- _THE TASKS_
A. From the thread below about a CUDA out-of-memory error in SinGAN, list every memory amount that appears in the error message.
B. Extend the thread about the SinGAN CUDA out-of-memory error with a further reply that follows its final post.

- _PASSAGE_
SinGAN icon indicating copy to clipboard operation
SinGAN copied to clipboard

RuntimeError: CUDA out of memory.

Open prashanth31 opened this issue 4 years ago • 6 comments

Can someone help me how to solve the "CUDA out of memory" error ? I think it has to do something with reducing the batch size but I am not sure where in the code I can do that. Here is the full error message

Traceback (most recent call last): File "main_train.py", line 29, in train(opt, Gs, Zs, reals, NoiseAmp) File "c:\Projects\PK\Phd\Paper4_GAN\SinGAN-master\SinGAN\training.py", line 39, in train z_curr,in_s,G_curr = train_single_scale(D_curr,G_curr,reals,Gs,Zs,in_s,NoiseAmp,opt) File "c:\Projects\PK\Phd\Paper4_GAN\SinGAN-master\SinGAN\training.py", line 162, in train_single_scale gradient_penalty.backward() File "c:\ProgramData\Anaconda3\envs\torch\lib\site-packages\torch\tensor.py", line 195, in backward torch.autograd.backward(self, gradient, retain_graph, create_graph) File "c:\ProgramData\Anaconda3\envs\torch\lib\site-packages\torch\autograd_init_.py", line 99, in backward allow_unreachable=True) # allow_unreachable flag RuntimeError: CUDA out of memory. Tried to allocate 30.00 MiB (GPU 0; 2.00 GiB total capacity; 1.16 GiB already allocated; 18.86 MiB free; 1.28 GiB reserved in total by PyTorch)

prashanth31 avatar Mar 20 '21 16:03 prashanth31

I was able to train my network by using the CPU instead of the GPU. It took a lot longer but at least it got the job done.

prashanth31 avatar Mar 23 '21 01:03 prashanth31

hey @prashanth31, I was wondering, how did you get it to run on the GPU? what's the command I should use?

ankuroo avatar Apr 07 '21 19:04 ankuroo

I ended up running the cpu only version. Takes a lot of time but at least works.

- _DATA LINES_
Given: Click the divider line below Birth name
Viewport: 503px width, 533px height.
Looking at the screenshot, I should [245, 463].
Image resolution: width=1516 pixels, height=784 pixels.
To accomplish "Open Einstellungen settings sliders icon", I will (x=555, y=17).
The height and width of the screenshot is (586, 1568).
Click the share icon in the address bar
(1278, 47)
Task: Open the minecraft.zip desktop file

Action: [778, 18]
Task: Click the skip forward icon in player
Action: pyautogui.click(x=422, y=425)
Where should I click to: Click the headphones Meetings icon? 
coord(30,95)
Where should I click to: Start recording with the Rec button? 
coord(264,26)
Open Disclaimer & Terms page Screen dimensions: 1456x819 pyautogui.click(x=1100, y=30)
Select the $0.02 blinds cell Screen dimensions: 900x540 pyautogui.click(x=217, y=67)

- _RESPONSES_
A.
- 30.00 MiB (tried to allocate)
- 2.00 GiB (total capacity of GPU 0)
- 1.16 GiB (already allocated)
- 18.86 MiB (free)
- 1.28 GiB (reserved in total by PyTorch)

B.
On Wed, Apr 7, 2021, 3:28 PM Ankur Mahto @.***> wrote:

hey @prashanth31 https://github.com/prashanth31, I was wondering, how did you get it to run on the GPU? what's the command I should use?

— You are receiving this because you were mentioned. Reply to this email directly, view it on GitHub https://github.com/tamarott/SinGAN/issues/144#issuecomment-815168333, or unsubscribe https://github.com/notifications/unsubscribe-auth/AA333D5YRJ2ICQYPKQP4L7LTHSW4VANCNFSM4ZQSB7KA .

prashanth31 avatar Apr 07 '21 22:04 prashanth31

I had a similar issue. I was processing a 1024 pixel image (-max_size = 1024) and at about Scale 11, it crashed with the CUDA memory error. I have gone back to 512. The compute node being used is: https://www.nvidia.com/en-gb/geforce/graphics-cards/geforce-gtx-1080-ti/specifications/

metaphorz avatar Jul 03 '21 20:07 metaphorz

@metaphorz How did you go back 512 and where is code for fix? please! than you

vuhungtvt2018 avatar Mar 04 '23 01:03 vuhungtvt2018

This is so long ago I've forgotten. Been using Stable Diffusion through A1111 for most software runs.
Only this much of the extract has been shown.